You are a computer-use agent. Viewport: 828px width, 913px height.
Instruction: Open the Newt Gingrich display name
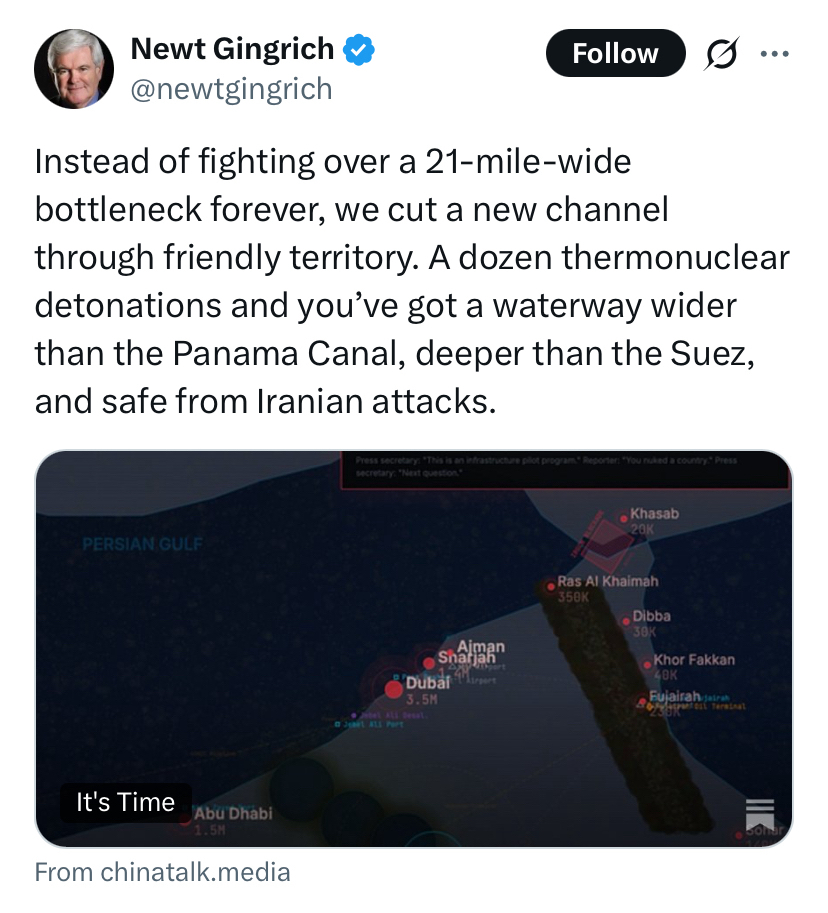coord(232,49)
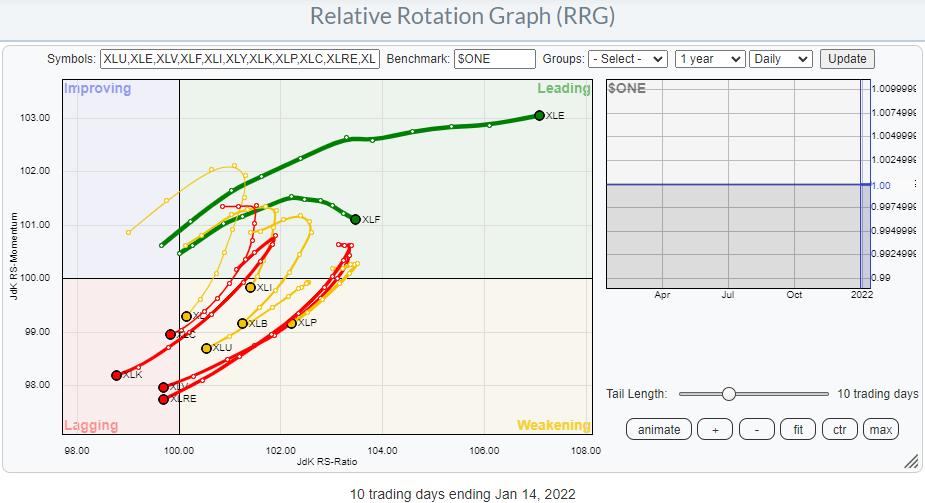The image size is (925, 503).
Task: Select the XLK marker in Lagging quadrant
Action: pyautogui.click(x=116, y=375)
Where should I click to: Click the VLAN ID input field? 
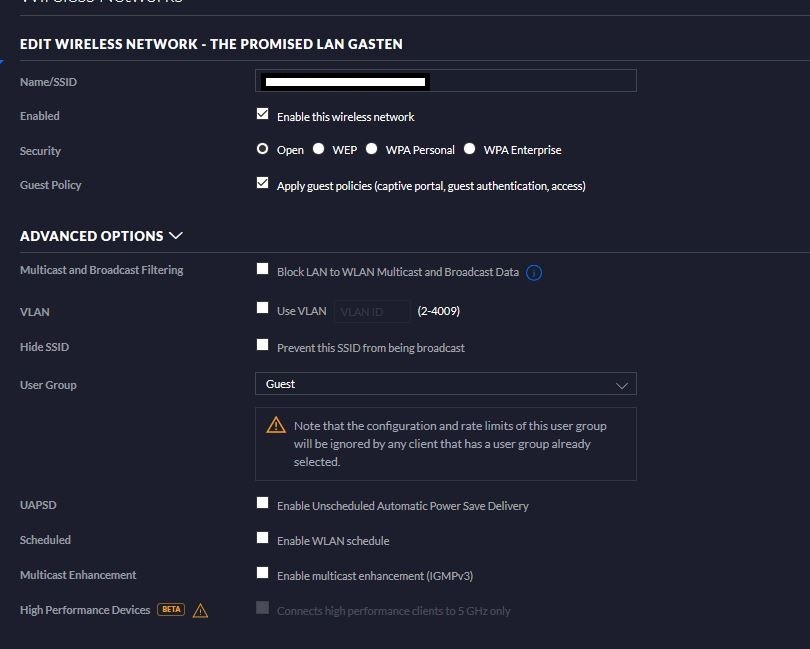pos(371,311)
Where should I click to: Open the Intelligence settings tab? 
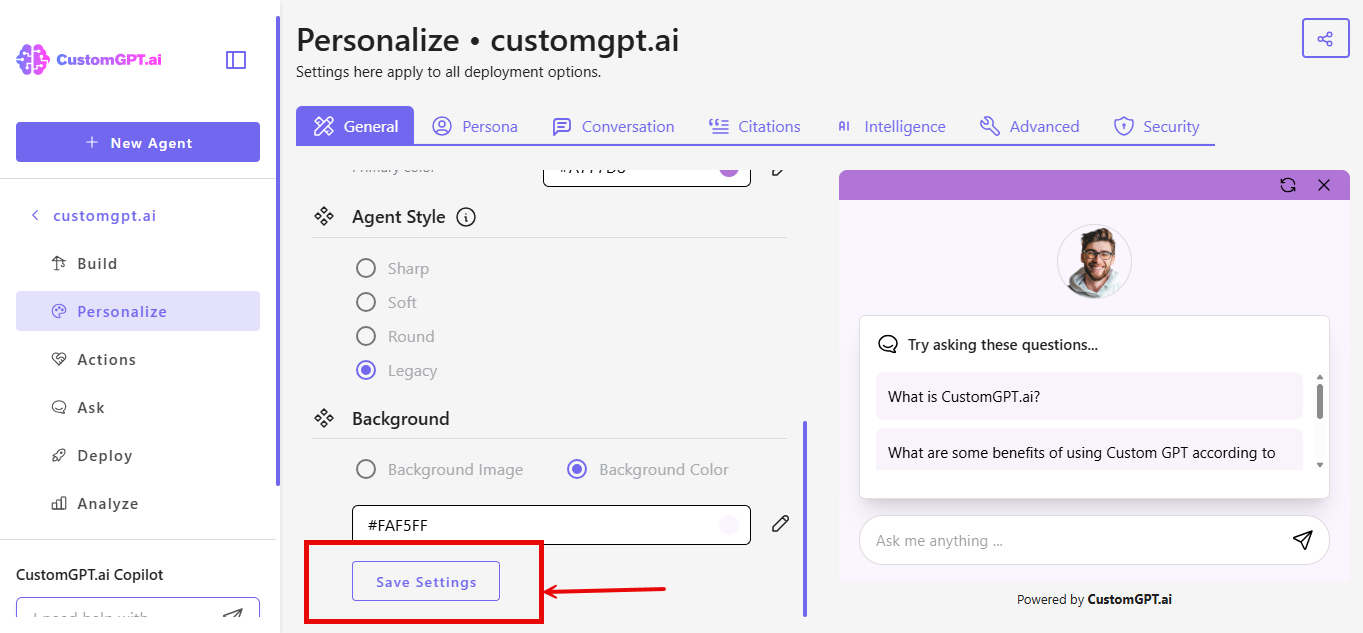pyautogui.click(x=891, y=126)
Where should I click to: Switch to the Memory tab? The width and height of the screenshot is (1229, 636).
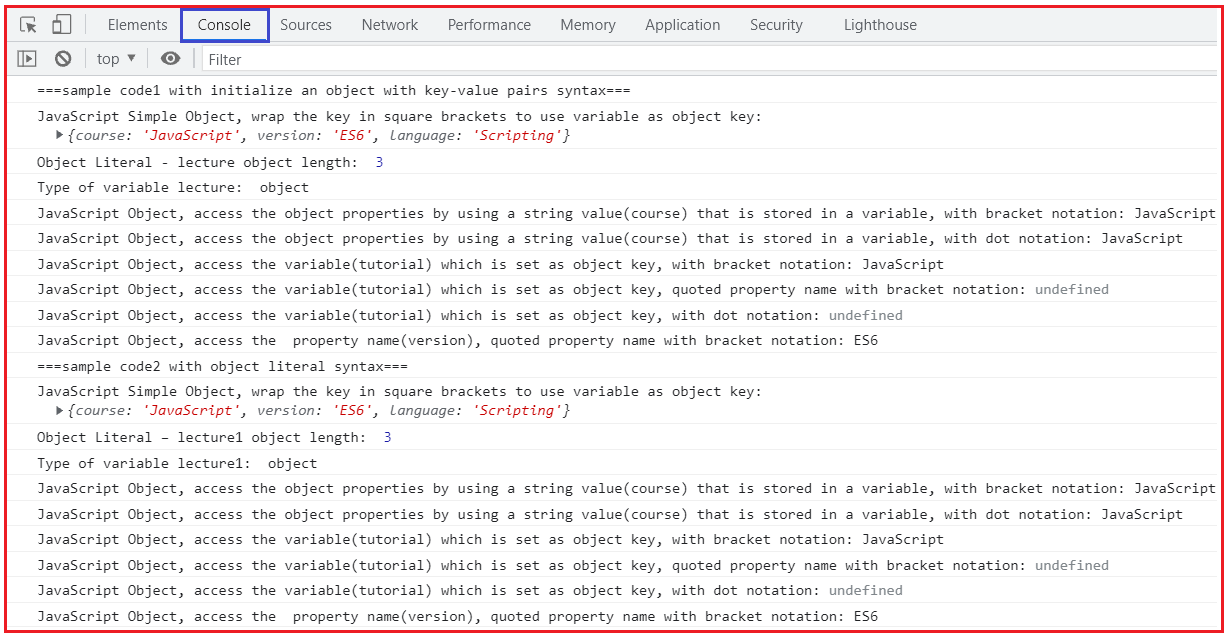588,25
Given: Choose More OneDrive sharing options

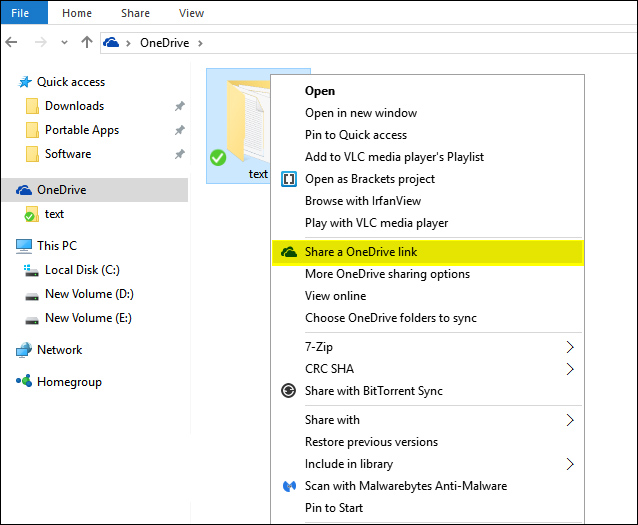Looking at the screenshot, I should (x=387, y=274).

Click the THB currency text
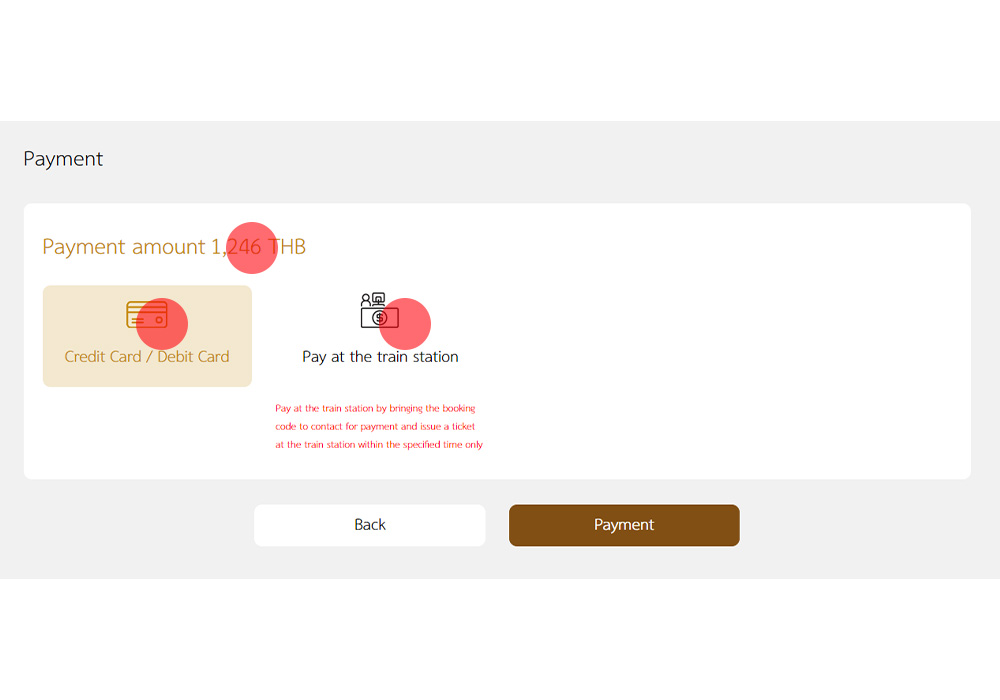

**DESCRIPTION OF THE TASK**
Copy every entry above word for word, omitting the pictures from your reproduction.

**TASK RESPONSE**
You are a computer-use agent. Viewport: 828px width, 913px height.
Instruction: Open the Newt Gingrich display name
coord(232,49)
The image size is (925, 503).
Task: Select the XLK marker in Lagging quadrant
Action: pyautogui.click(x=116, y=375)
Where should I click to: Click the VLAN ID input field? 
pos(371,311)
Where should I click to: Open the Intelligence settings tab? 
pyautogui.click(x=891, y=126)
Where should I click to: Switch to the Memory tab? The width and height of the screenshot is (1229, 636).
588,25
Given: Choose More OneDrive sharing options

Looking at the screenshot, I should (x=387, y=274).

Click the THB currency text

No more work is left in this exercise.